▶ [YOUR TASKS]
1 - Write out the part of the excerpt provided that opens with the words containing "3. So he carried" and closes with "OF THE EARTH.".
2 - In the excerpt provided, what does the commentator say the woman's first position, "sitting upon many waters," denotes?
3 - For each statement, say yes or no to whether it agrees with the excerpt provided, and quote the words of the excerpt that decide it: (a) The woman held a golden cup in her hand. (b) The commentator explains exactly what the beast's scarlet color means. (c) The beast had ten heads and seven horns.

▶ [EXCERPT PROVIDED]
■ ■ ■ ■

And there came one of the seven angels which had the seven vials, and talked with me, saying unto me, Come hither; I will show unto thee the judgment of the great whore that sitteth upon many waters:

2. With whom the kings of the earth have committed fornication, and the inhabitants of the earth have been made drunk with the wine of her fornication.

3. So he carried me away in the spirit into the wilderness: and I saw a woman sit upon a scarlet colored beast, full of names of blasphemy, having seven heads and ten horns.

4. And the woman was arrayed in purple and scarlet color, and decked with gold and precious stones and pearls, having a golden cup in her hand full of abominations and filthiness of her fornication:

5. And upon her forehead was a name written, MYSTERY, BABYLON THE GREAT, THE MOTHER OF HARLOTS AND ABOMINATIONS OF THE EARTH.

6. And I saw the woman drunken with the blood of the saints, and with the blood of the martyrs of Jesus: and when I saw her, I wondered with great admiration.

Here again the narrative returns to take up another series of the history. A number of times we have been taken over the same ground. It is this feature of the Apocalypse more than any other that has misled and perplexed commentators. Attempting to explain it as one continuous narrative from beginning to end, they have been compelled to consider numerous passages as "digressions," "parentheses," or "episodes," etc. As already observed, however, the prophecy is not arranged after the ordinary plan of histories, narrating all the contemporaneous events in a given period, whether civil, religious, literary, scientific, or biographical, thus finishing up the history of that period; but it consists of a number of distinct themes running over the same ground.

In this chapter a more particular description of the church of Rome, "that great city which reigneth over the kings of the earth" (verse 18), is given under the symbol of a drunken harlot. With this vile prostitute "the kings of the earth have committed fornication"—they have encouraged her in her corruption and idolatries—"and the inhabitants of the earth have been made drunk with the wine of her fornication." This latter symbol is doubtless taken from the cup of drugged wine with which lewd women were accustomed to inflame their lovers. So had this apostate church made "the inhabitants of the earth"—of the ten kingdoms—drunken with her wine-cup and thus rendered them willing partakers in her abominable idolatries. She is described in two positions—first, as "sitting upon many waters," which the angel informs us "are peoples, and multitudes, and nations, and tongues" (verse 15); and second, "upon a scarlet-colored beast, full of names of blasphemy, having seven heads and ten horns." The first position denotes her wide supremacy in the world over distant peoples and nations; the second, the close relationship that she sustained to the civil power. That beast carried her in royal state. The civil powers of Europe have usually lent themselves as a caparisoned hack for this great whore to ride upon and have considered themselves highly honored thereby. This beast was full of the names of blasphemy, which were the same as the blasphemous assumptions of the Papacy, as explained in chapter XIII, showing that he agreed perfectly with this apostate church in her impious claims and supported her in them, making himself equally guilty and deserving of the same name. What is intended exactly by his scarlet color I do not know. The same power under its Pagan form was represented as a red dragon.

■ ■ ■ ■

▶ [DATA RECORDS]
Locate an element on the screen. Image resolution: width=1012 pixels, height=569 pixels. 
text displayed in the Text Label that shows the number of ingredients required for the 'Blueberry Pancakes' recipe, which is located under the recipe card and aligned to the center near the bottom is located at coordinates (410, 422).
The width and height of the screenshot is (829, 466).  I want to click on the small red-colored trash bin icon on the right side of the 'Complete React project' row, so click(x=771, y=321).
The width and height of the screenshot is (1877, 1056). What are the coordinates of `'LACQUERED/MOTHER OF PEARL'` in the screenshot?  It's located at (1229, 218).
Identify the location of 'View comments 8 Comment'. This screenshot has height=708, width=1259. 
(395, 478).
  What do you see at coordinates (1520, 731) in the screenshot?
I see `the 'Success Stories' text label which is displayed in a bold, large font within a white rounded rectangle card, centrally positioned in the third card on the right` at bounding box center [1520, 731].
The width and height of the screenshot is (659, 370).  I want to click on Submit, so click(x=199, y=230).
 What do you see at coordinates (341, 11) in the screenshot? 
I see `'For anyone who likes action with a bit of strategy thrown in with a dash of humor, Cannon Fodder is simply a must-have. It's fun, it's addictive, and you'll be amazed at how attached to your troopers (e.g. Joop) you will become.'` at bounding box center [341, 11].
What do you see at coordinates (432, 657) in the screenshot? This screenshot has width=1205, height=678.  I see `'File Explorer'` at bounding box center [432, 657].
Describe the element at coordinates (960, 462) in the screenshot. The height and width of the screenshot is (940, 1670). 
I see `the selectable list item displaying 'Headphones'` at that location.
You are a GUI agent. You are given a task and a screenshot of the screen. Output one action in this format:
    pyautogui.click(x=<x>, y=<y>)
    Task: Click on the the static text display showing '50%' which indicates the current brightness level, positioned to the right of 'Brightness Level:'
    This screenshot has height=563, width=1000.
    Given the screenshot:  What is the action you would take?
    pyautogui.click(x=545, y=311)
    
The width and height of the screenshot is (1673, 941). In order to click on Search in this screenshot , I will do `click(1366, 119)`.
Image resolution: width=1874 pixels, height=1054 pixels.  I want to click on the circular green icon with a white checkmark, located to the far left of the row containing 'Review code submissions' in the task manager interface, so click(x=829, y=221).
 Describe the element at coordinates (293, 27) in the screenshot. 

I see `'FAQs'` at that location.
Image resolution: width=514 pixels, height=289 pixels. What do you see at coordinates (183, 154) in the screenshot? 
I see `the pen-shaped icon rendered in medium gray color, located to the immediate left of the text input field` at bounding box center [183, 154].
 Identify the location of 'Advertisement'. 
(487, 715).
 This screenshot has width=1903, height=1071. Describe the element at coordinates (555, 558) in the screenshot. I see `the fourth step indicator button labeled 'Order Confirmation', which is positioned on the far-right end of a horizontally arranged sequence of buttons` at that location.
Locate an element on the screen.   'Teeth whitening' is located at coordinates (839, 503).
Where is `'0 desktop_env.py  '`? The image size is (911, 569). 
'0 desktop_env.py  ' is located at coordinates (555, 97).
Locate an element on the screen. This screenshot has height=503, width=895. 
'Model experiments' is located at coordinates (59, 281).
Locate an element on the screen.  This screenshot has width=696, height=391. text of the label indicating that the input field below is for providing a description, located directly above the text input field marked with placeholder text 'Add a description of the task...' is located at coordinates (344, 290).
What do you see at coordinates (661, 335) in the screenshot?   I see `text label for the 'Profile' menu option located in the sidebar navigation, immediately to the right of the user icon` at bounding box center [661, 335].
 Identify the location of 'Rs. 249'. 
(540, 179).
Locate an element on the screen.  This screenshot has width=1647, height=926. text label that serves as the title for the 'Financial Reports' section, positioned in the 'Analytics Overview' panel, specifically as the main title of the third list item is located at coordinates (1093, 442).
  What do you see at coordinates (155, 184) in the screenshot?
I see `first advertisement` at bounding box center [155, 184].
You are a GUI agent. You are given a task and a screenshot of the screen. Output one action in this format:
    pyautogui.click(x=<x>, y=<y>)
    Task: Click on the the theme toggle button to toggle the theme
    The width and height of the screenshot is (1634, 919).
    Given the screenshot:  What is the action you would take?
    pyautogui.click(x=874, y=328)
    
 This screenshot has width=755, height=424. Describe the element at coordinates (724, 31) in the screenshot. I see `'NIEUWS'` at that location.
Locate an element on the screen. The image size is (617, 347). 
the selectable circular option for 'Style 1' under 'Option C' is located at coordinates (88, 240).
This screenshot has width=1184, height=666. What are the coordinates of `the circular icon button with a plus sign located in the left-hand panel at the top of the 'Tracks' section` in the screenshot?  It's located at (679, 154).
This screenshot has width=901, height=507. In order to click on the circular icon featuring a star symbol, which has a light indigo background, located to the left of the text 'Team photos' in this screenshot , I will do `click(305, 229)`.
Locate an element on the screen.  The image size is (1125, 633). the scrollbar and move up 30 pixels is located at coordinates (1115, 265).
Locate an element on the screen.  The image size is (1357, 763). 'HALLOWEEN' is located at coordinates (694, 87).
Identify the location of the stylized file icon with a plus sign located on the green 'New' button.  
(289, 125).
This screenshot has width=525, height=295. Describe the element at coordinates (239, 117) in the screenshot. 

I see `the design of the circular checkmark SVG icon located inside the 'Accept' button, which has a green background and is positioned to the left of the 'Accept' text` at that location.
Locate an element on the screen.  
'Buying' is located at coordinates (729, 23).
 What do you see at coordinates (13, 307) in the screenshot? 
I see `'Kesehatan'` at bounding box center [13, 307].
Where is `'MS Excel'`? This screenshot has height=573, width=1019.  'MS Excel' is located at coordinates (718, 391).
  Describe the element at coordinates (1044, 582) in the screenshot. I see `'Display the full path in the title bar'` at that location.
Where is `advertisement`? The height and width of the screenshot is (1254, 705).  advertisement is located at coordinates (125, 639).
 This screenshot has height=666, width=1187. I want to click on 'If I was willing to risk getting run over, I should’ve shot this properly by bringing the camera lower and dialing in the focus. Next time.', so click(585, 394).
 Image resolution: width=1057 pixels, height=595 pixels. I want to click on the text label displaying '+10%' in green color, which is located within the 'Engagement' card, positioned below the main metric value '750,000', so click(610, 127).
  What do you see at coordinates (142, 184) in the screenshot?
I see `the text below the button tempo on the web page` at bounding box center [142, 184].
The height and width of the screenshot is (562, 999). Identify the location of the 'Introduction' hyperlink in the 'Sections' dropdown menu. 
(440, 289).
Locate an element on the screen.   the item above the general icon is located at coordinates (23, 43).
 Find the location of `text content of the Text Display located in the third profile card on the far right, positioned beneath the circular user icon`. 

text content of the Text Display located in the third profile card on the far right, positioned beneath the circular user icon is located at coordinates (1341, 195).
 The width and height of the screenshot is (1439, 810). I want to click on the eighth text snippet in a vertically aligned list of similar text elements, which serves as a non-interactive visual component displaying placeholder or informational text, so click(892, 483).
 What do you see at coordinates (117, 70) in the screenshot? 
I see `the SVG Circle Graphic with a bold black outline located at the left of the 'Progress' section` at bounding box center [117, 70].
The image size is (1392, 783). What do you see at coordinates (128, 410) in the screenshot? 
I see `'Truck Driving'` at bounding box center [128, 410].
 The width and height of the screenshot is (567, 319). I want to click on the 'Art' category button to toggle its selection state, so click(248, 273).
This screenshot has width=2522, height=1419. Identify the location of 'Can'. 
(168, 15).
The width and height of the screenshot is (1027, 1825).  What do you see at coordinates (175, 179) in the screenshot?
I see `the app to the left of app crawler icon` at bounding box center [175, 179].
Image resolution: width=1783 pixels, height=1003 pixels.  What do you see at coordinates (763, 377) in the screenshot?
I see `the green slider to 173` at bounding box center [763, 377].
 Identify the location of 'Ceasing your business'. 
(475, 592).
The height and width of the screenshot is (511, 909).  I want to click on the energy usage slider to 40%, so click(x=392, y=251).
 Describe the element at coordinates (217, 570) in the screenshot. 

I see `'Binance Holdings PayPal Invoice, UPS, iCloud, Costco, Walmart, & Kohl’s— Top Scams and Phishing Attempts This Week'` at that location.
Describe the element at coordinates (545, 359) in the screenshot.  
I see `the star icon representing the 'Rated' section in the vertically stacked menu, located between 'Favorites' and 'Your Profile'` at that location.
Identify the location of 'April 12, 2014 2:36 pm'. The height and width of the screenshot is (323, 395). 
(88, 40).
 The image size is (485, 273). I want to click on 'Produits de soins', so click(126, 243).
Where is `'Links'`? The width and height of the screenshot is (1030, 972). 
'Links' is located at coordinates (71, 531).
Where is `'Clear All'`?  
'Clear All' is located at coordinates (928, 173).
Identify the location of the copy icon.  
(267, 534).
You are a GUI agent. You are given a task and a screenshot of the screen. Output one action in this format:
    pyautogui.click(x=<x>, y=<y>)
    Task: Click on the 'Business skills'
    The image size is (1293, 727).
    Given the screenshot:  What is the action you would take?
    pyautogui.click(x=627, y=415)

■ ■ ■ ■

▶ [SOLUTIONS FOR EACH TASK]
1 -
3. So he carried me away in the spirit into the wilderness: and I saw a woman sit upon a scarlet colored beast, full of names of blasphemy, having seven heads and ten horns.

4. And the woman was arrayed in purple and scarlet color, and decked with gold and precious stones and pearls, having a golden cup in her hand full of abominations and filthiness of her fornication:

5. And upon her forehead was a name written, MYSTERY, BABYLON THE GREAT, THE MOTHER OF HARLOTS AND ABOMINATIONS OF THE EARTH.

2 - It denotes her wide supremacy in the world over distant peoples and nations.

3 -
(a) Yes: "having a golden cup in her hand full of abominations and filthiness of her fornication"
(b) No: "What is intended exactly by his scarlet color I do not know."
(c) No: "having seven heads and ten horns"